**The request**
Copy every row below verbatim, line for line, with no changes.

......

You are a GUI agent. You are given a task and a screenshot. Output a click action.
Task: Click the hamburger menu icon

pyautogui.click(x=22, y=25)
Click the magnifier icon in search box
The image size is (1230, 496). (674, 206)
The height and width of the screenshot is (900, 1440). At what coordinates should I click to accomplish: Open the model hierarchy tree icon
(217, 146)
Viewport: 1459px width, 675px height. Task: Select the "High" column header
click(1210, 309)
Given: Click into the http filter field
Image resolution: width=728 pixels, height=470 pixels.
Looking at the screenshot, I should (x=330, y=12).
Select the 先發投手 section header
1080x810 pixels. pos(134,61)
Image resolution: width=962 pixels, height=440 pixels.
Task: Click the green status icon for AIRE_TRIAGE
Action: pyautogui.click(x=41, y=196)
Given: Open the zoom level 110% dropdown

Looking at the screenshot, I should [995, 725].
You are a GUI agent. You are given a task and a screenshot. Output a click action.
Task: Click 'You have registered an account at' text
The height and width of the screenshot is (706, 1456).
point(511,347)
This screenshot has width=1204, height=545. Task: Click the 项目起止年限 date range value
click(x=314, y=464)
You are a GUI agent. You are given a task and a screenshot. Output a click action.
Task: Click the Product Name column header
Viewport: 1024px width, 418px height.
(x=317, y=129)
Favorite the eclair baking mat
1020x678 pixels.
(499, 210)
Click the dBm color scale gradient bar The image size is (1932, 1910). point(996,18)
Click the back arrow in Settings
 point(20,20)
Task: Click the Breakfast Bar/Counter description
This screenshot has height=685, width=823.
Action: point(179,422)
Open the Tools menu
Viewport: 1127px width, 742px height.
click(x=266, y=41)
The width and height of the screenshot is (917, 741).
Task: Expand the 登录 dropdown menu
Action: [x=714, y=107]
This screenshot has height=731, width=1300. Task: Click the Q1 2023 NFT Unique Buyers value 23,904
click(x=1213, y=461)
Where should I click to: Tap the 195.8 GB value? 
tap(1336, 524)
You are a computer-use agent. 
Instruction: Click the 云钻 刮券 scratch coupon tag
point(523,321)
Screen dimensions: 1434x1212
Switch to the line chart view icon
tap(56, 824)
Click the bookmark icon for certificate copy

......

**Written solution**
You are a GUI agent. You are given a task and a screenshot. Output a click action.
Task: Click the hamburger menu icon

pyautogui.click(x=22, y=25)
Click the magnifier icon in search box
The image size is (1230, 496). (674, 206)
The height and width of the screenshot is (900, 1440). At what coordinates should I click to accomplish: Open the model hierarchy tree icon
(217, 146)
Viewport: 1459px width, 675px height. Task: Select the "High" column header
click(1210, 309)
Given: Click into the http filter field
Image resolution: width=728 pixels, height=470 pixels.
Looking at the screenshot, I should (x=330, y=12).
Select the 先發投手 section header
1080x810 pixels. pos(134,61)
Image resolution: width=962 pixels, height=440 pixels.
Task: Click the green status icon for AIRE_TRIAGE
Action: pyautogui.click(x=41, y=196)
Given: Open the zoom level 110% dropdown

Looking at the screenshot, I should [995, 725].
You are a GUI agent. You are given a task and a screenshot. Output a click action.
Task: Click 'You have registered an account at' text
The height and width of the screenshot is (706, 1456).
point(511,347)
This screenshot has width=1204, height=545. Task: Click the 项目起止年限 date range value
click(x=314, y=464)
You are a GUI agent. You are given a task and a screenshot. Output a click action.
Task: Click the Product Name column header
Viewport: 1024px width, 418px height.
(x=317, y=129)
Favorite the eclair baking mat
1020x678 pixels.
(499, 210)
Click the dBm color scale gradient bar The image size is (1932, 1910). point(996,18)
Click the back arrow in Settings
 point(20,20)
Task: Click the Breakfast Bar/Counter description
This screenshot has height=685, width=823.
Action: point(179,422)
Open the Tools menu
Viewport: 1127px width, 742px height.
click(x=266, y=41)
The width and height of the screenshot is (917, 741).
Task: Expand the 登录 dropdown menu
Action: [x=714, y=107]
This screenshot has height=731, width=1300. Task: Click the Q1 2023 NFT Unique Buyers value 23,904
click(x=1213, y=461)
Where should I click to: Tap the 195.8 GB value? 
tap(1336, 524)
You are a computer-use agent. 
Instruction: Click the 云钻 刮券 scratch coupon tag
point(523,321)
Screen dimensions: 1434x1212
Switch to the line chart view icon
tap(56, 824)
Click the bookmark icon for certificate copy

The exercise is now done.